1. Delivering a reliable and clean potable water supply at minimum cost

2. Moving wastewater away from population centres

3. Moving floodwater away from population centres

Risk was the enemy and a static highly centralised, controlling management approach was employed.

Now much of the world is facing water supply pressure, and climatic variability is increasing, making for planning uncertainty. Technology is changing rapidly. The population is much better informed so everyone is a stakeholder, and  we cannot afford the ecological consequences of a pipe-bound, one-way water “cycle”.

Centralised, highly-controlling management cannot deal with rapid change and the new complexities of water management.

I read an interesting paper over the weekend on 10 qualities required of a modern leader, working in a changing and complex environment. This list comes from Leaders Make the Future: Ten New Leadership Skills for an uncertain world by Bob Johansen, and I think it is highly relevent to the water sector.

  1. Building skills: Can you build and grow things while connecting with others?
  2. Clarity: Do you see through contradictions to a clear vision?
  3. Dilemma flipping: Are you able to turn dilemmas into opportunities?
  4. Immersive learning: Can you immerse yourself in unfamiliar environments and learn from them?
  5. Quiet transparency: Are you open and authentic without advertising yourself?
  6. Bio-empathy: Do you see things from nature’s point of view, learning from natural patterns?
  7. Constructive depolarizing: Can you calm tense situations and bring together people from divergent cultures?
  8. Rapid prototyping: Do you learn from early setbacks and fail in interesting ways?
  9. Smart mob organizing: Can you create social change networks through electronic media?
  10. Commons creating: Are you a collaborator, nurturing shared assets that benefit other parties?

The wicked problem of creating water sustainable cities

I am blogging from the Sydney Water Sensitive Cities Workshop.

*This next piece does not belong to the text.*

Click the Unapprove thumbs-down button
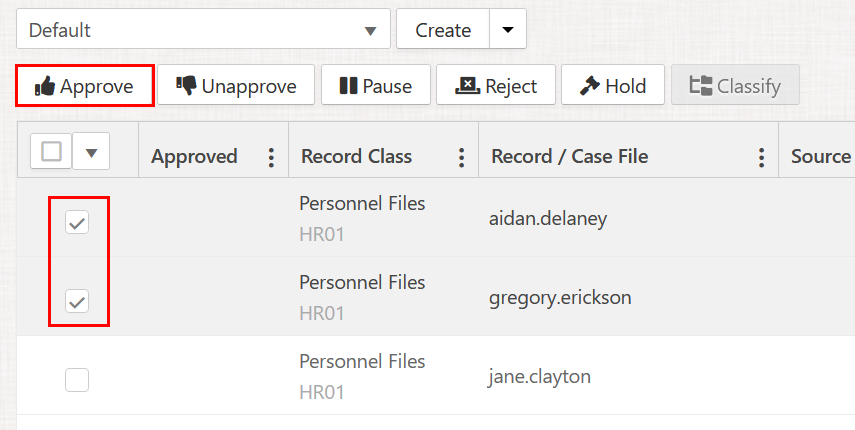Image resolution: width=855 pixels, height=430 pixels. point(236,86)
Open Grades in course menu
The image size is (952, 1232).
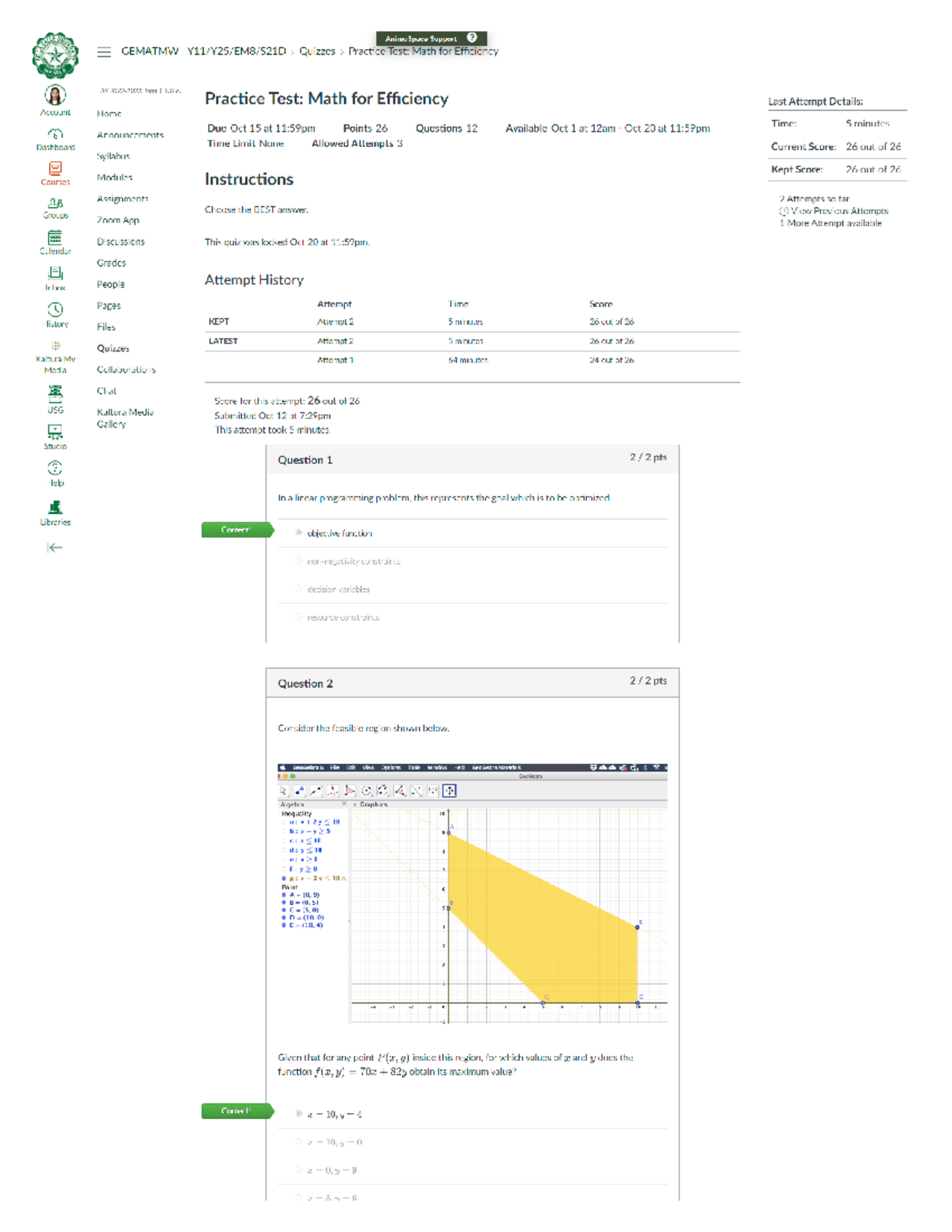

The conference has been a mix of presentations by leaders in the area, and workshops by attendees and has been  co-hosted by the International Water Centre, the National Urban Water Governance Program and Monash University.

The attendees come from all sorts of organisations, but because local government in Australia has responsibility for managing urban planning and stormwater, there are a lot of local government people here. Professions represented are engineers, landscape architects and scientists.

It has been made clear that we are very much at the beginning of the journey towards water sustainable cities.

Listening to the views of the urban planners and architects, it was an interesting insight to hear that water sustainability can be a driver for creating more livable, greener cities that are just more pleasant places to be. Yet again Singapore has emerged as a leader in WSUD, with Tony Wong from EDAW presenting the work they have done to increase the utility provided by Singapore’s waterways, converting concrete channels into water parks with integrated stormwater management and treatment.

The unfortunate reality is that our cities here in Australia are still very poor at managing water, and there is so much to be done in terms of regulation and governance to create water sensitive cities. One striking feature and focus of this conference has been wicked problems and the challenge of  driving change in a complex sociopolitical environment.